People who already have reduced-price subscriptions, such as over-65s and benefits claimants, aren’t set to see any further reductions. That’s because many of these subscriptions already work out at under €29 per month for zones A and B. 

Passengers exit an U-Bahn train in Berlin

Passengers exit an U-Bahn train at Zoologischer Garten. Photo: picture alliance/dpa | Jörg Carstensen

Can students with a Semesterticket get it as well?

That’s one of the things that still needs to be clarified. It’s possible that universities will choose to refund part of the Semesterticket price like they did with the €9 ticket. The Local has contacted BVG for more information. 

Can I take my bike/dog/significant other along for the ride? 

Once again, this doesn’t appear to have been ironed out yet – but we can assume that the usual rules of your monthly or yearly subscription will apply. So, as with the €9 ticket, if your bike is included in your subscription, you can continue to take it with you. If not, you’ll probably have to pay for a bike ticket.

In most cases, monthly BVG subscriptions allow you to take one dog with you for free, and also bring one adult and up to three children (under 14) with you on the train on evenings and weekends. These rules are likely to stay the same, but we’ll update you as soon as we know more. 

How much is this all going to cost?

According to regional radio station RBB24, around €105 million is set to be put aside in order to subsidise the temporary ticket. However, this still needs to be formalised in a supplementary budget and given the green light in the Senate. 

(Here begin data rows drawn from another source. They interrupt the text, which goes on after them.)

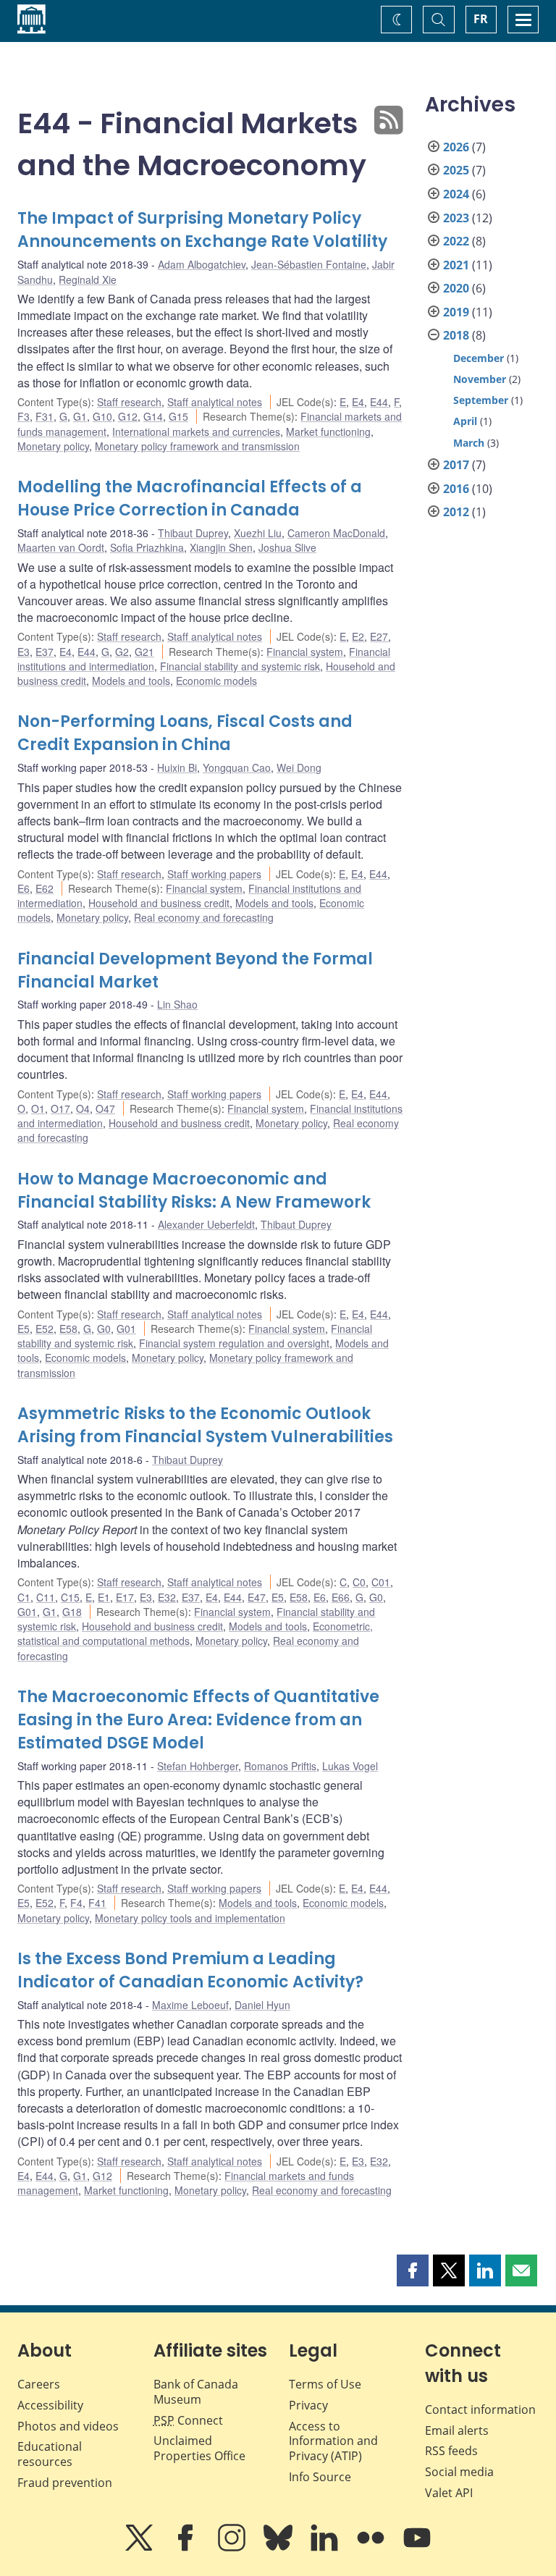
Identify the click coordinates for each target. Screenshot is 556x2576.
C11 (45, 1597)
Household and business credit (158, 903)
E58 (68, 1328)
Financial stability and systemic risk (240, 666)
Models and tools (131, 680)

An S-Bahn train leaves Grünewald station

An S-Bahn train leaves Grünewald station. Photo: picture alliance/dpa | Christophe Gateau

OK. And what happens after the €29 ticket?

That’s the million – or, rather, billion – euro question right now. In its latest package of inflation relief measures, the federal government said it would be making €1.5 billion available for a follow-up to the €9 ticket.

The ticket is set to be introduced by January 2023 and will rely on Germany’s 16 states matching or exceeding the federal government’s €1.5 billion cash injection. So far, it looks set to be a monthly ticket that can be used on public transport nationally, with the price set somewhere between €49 and €69.

However, the Greens continue to push for a two-tier model that would give passengers the option of buying either a regional or national ticket. Under their proposals, the regional tickets would cost €29 and the national tickets would cost €69.